Ultimately, the cross, the cross of Jesus, is a good cross, and this day of the cross, this Friday before Easter is Good Friday, because the cross of Jesus is the cross of love, the cross of the redemption of the entire world.  The gift of salvation is offered to all, to friend and foe, for when it comes to the death of Jesus for His friends, even His foes are His friends.  The entire world bears the cross of the virus of sin, and only the cross is the treatment, the universal treatment, that people are free to accept or reject.  This good cross is the inoculation that we all need against Satan, the one who afflicted us, “patient zero” in the universe who continues to torment us and make us terminally ill.  The cross is the antidote.  The good cross.
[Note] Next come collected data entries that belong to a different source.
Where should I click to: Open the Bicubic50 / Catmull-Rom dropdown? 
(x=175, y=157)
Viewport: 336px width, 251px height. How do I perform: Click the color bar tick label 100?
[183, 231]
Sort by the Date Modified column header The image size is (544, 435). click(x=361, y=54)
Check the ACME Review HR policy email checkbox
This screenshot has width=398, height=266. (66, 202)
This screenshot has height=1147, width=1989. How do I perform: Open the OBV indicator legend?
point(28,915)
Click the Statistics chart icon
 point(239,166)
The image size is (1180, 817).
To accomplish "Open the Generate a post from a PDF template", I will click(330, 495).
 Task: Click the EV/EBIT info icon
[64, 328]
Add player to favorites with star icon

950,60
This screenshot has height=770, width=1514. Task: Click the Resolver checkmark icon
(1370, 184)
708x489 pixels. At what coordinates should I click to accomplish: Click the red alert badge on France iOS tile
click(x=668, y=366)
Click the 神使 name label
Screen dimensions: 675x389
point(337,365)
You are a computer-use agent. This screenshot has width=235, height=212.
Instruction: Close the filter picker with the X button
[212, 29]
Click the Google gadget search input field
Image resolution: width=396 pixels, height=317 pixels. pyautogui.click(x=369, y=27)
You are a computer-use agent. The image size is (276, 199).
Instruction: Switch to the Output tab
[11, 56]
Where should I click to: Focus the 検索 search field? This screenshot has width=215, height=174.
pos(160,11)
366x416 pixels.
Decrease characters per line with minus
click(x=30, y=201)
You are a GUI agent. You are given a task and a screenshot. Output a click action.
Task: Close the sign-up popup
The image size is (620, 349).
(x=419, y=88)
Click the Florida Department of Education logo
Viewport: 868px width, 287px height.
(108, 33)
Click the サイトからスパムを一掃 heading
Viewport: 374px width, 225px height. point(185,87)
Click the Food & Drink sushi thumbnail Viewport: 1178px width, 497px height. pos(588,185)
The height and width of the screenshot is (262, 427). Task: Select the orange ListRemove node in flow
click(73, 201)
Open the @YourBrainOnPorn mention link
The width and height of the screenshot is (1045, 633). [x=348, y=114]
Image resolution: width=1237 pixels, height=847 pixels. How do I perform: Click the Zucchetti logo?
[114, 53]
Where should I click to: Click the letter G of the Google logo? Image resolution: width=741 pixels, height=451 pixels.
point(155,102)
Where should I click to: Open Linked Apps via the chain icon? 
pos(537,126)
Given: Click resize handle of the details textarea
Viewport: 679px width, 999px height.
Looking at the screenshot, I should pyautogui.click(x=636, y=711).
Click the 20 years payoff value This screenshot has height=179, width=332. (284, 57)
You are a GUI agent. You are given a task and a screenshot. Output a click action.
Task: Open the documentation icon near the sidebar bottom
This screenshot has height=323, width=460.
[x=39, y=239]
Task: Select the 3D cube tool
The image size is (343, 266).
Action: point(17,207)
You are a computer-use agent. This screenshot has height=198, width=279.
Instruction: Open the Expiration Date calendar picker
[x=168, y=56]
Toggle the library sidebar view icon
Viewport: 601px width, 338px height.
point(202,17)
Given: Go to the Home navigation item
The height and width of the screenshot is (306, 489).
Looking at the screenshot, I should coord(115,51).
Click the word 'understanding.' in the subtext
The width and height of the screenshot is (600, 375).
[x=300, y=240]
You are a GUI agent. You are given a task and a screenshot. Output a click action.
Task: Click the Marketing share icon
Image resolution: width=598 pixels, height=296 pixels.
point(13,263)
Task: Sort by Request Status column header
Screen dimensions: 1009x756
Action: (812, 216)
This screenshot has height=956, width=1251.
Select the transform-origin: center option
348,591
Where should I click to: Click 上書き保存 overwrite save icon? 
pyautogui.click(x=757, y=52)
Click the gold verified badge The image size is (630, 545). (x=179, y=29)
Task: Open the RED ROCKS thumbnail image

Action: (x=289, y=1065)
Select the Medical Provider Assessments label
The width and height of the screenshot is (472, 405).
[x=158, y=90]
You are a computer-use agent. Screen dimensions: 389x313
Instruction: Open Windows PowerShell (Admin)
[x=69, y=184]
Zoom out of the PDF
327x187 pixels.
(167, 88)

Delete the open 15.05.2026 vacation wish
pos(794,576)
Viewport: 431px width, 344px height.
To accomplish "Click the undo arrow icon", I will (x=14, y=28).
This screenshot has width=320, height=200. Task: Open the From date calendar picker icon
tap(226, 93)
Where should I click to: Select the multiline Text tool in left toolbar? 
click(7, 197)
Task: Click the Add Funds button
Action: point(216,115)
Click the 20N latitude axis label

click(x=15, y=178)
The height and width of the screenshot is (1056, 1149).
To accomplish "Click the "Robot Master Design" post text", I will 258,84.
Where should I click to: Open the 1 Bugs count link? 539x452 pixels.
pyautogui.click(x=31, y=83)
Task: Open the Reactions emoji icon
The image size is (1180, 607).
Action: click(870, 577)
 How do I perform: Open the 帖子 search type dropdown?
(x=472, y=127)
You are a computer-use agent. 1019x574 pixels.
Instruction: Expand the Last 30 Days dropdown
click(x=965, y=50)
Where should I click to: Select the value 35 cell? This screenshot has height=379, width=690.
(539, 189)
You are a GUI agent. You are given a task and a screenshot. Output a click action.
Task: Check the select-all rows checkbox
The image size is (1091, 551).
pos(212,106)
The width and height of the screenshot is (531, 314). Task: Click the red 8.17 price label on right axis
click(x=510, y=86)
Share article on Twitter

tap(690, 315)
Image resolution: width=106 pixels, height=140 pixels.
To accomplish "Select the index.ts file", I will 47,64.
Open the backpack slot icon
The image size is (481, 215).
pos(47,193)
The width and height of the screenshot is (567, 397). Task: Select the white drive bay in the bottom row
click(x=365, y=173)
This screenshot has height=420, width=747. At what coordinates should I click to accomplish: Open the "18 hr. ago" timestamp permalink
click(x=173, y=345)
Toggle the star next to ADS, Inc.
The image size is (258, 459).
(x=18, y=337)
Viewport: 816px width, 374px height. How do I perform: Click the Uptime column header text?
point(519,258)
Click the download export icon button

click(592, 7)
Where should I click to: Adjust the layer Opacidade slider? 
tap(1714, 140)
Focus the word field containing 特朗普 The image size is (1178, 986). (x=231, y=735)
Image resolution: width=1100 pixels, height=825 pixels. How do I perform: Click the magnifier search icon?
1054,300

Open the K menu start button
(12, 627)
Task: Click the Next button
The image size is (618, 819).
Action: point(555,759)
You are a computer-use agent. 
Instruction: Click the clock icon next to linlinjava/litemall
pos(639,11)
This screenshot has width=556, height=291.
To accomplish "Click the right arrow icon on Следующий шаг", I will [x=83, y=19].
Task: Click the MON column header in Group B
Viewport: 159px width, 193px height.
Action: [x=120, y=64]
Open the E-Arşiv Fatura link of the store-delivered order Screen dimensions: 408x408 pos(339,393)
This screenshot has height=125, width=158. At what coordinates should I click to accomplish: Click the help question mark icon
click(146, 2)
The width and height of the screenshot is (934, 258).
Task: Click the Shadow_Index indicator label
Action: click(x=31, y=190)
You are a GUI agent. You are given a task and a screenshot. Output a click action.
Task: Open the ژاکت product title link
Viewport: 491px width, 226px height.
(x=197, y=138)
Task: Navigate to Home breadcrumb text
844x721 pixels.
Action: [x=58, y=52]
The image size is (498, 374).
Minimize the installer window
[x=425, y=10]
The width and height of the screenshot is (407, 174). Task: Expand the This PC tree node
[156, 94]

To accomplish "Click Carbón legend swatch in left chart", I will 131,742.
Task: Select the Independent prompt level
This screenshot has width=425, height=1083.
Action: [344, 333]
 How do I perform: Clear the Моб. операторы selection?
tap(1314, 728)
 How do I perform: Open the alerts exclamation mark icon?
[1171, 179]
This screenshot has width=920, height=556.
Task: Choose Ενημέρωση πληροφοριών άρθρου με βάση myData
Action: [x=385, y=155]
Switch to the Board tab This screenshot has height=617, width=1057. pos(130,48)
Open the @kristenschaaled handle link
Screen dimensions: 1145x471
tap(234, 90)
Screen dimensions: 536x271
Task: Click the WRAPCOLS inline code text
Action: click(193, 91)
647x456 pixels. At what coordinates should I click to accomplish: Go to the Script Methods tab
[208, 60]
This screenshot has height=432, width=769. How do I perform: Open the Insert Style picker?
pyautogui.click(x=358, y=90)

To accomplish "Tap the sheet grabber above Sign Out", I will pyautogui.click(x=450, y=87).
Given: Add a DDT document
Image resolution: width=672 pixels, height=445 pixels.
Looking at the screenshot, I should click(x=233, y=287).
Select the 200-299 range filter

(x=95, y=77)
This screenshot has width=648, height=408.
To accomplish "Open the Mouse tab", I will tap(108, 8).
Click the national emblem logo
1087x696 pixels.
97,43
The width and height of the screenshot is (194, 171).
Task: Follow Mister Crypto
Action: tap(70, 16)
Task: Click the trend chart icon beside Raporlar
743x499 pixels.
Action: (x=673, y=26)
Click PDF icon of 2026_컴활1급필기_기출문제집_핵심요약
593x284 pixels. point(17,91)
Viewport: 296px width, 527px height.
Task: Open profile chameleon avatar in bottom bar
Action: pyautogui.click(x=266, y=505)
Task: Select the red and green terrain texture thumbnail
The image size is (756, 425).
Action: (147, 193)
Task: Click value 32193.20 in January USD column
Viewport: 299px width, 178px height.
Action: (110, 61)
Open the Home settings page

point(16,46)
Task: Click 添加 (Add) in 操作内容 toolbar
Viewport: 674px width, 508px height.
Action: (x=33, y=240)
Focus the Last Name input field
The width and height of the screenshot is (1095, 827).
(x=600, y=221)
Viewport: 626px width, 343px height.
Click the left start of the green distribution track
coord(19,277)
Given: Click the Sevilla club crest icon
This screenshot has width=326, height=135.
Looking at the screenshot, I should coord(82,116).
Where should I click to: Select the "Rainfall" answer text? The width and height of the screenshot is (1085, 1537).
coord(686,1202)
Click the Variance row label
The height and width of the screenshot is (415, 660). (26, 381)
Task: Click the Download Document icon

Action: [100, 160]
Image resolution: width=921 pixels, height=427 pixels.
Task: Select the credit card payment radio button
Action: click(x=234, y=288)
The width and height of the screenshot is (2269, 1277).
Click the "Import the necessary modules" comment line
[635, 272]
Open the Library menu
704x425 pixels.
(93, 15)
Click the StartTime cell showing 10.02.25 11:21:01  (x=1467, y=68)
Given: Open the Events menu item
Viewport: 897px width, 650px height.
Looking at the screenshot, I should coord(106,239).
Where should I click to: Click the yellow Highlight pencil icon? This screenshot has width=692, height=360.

Dear friends, because of our Lord’s love for us, the cross is also a symbol of life.  In the greatest irony in the history of the world, Jesus takes this psychopathic instrument that was put into the service of Caesar: the state ruler who considered himself to be a god – a symbol of inhumanity and death – and Jesus Himself, the true King who is truly God, transforms the cross into the symbol of our Redemption, of life, of healing, of reconciliation, and of what it means to be truly human: love.  The good cross!

In suffering, Jesus overcomes suffering.  In death, Jesus conquers death.  In bearing the brunt of Satan, Jesus destroys Satan.  In His innocence, Jesus removes the virus of sin forever. The cross.  The good cross.

“When Jesus had received the sour wine, He said, “It is finished,” and He bowed His head and gave up His Spirit.”  On the cross “it is finished.”  The mission is completed.  Satan is defeated.  Death is destroyed.  Sins are forgiven.  Love conquers all.  And this cross, though it took our Lord’s life, will not keep it.  For “in the place where He was crucified there was a garden, and in the garden a new tomb.”  We know what happens in the garden tomb, dear brothers and sisters.  The whole world knows. 

And so today is the day of the cross.  We are bold to call it a good cross.  We are bold to call this Friday a Good Friday.  And on this Good Friday, we metaphorically stand at the cross, the good cross, with our eyes now turned to the tomb.  And we wait with joyful expectation for what comes next.
Amen.

In the name of the Father and of the + Son and of the Holy Spirit.  Amen.